— begin Entries —
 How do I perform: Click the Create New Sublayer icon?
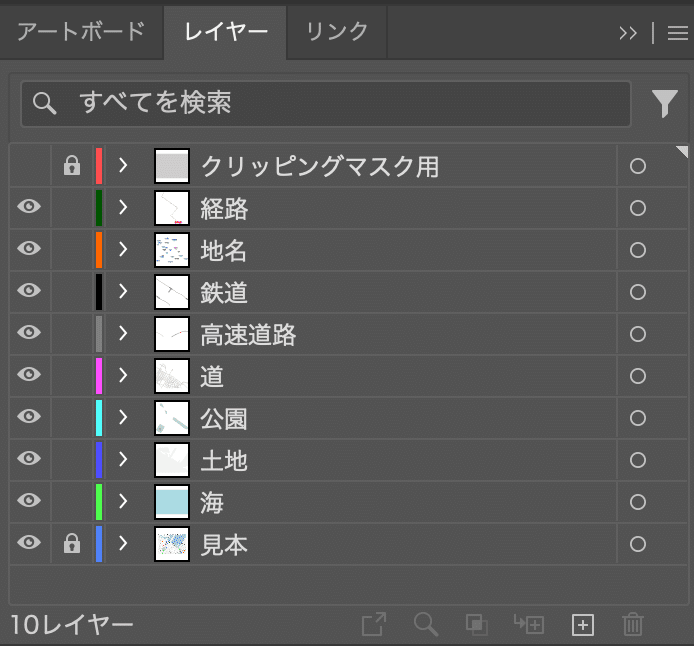coord(528,624)
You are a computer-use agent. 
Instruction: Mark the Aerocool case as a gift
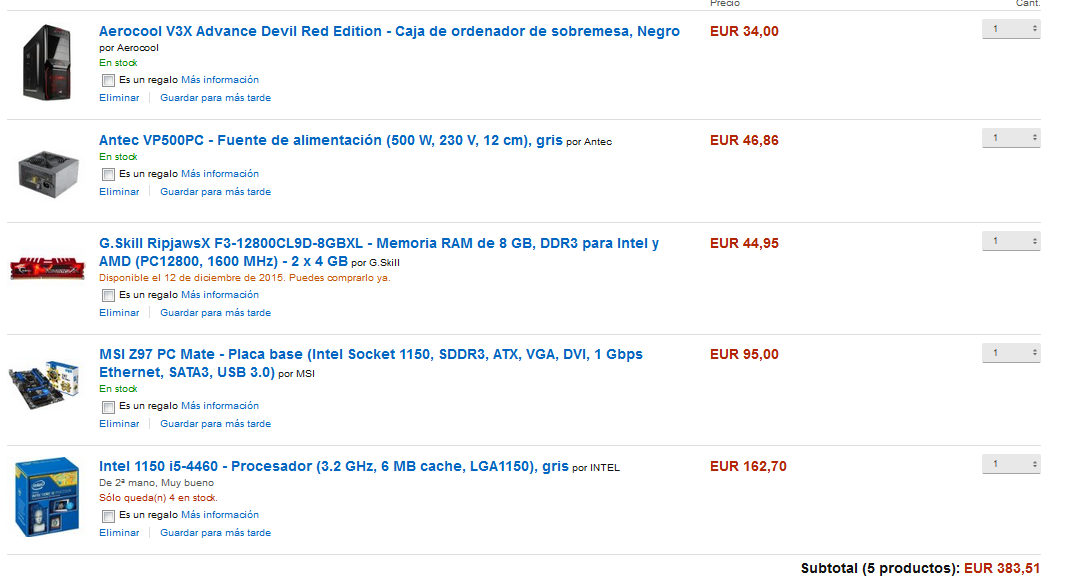(109, 81)
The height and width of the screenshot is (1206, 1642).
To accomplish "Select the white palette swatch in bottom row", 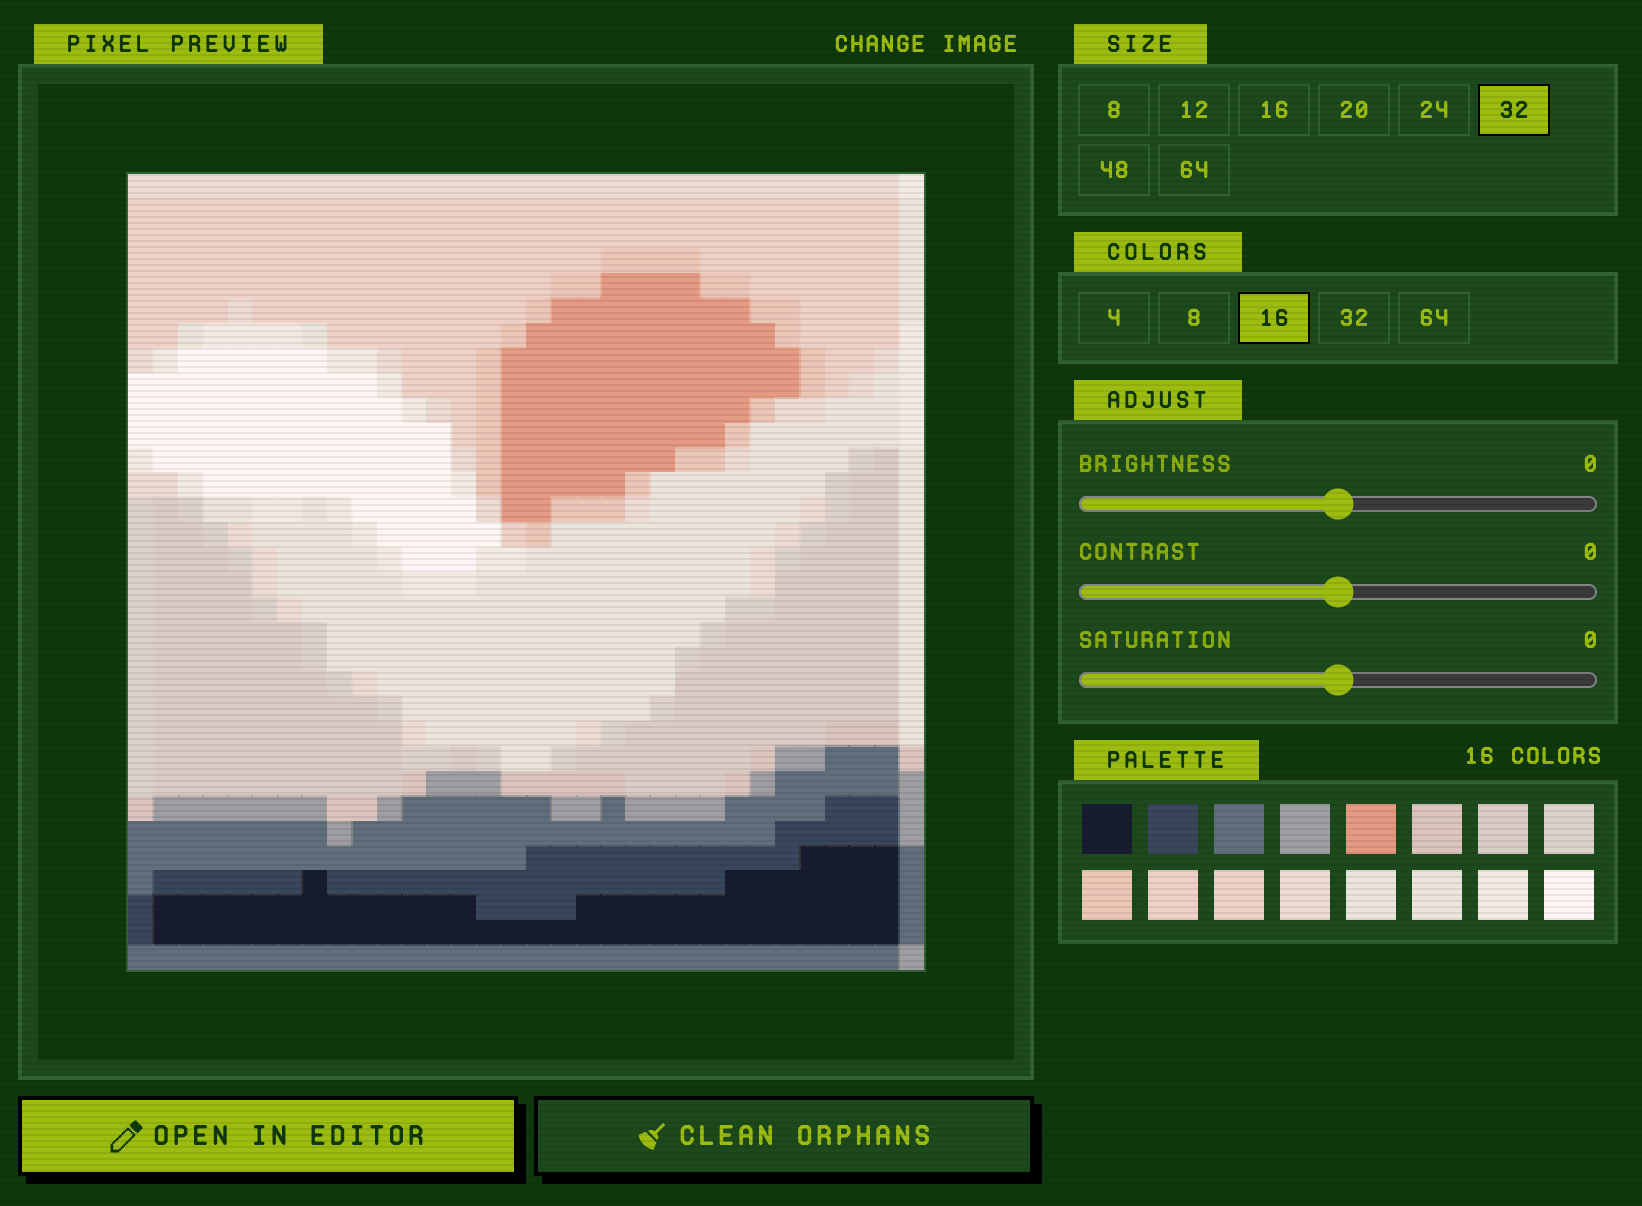I will 1569,895.
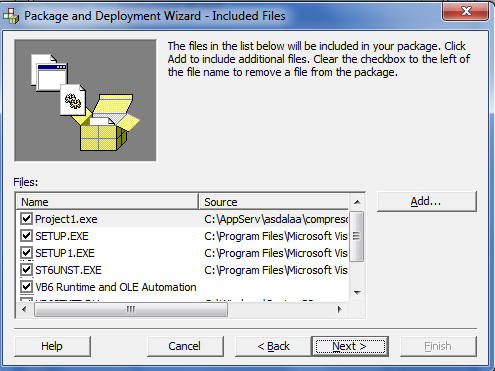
— end Entries —
== Exercise aim ==
Identify each line in the items above that contains the string "Instruction", and copy every such line.

== Correct result ==
Instruction: Mark the Aerocool case as a gift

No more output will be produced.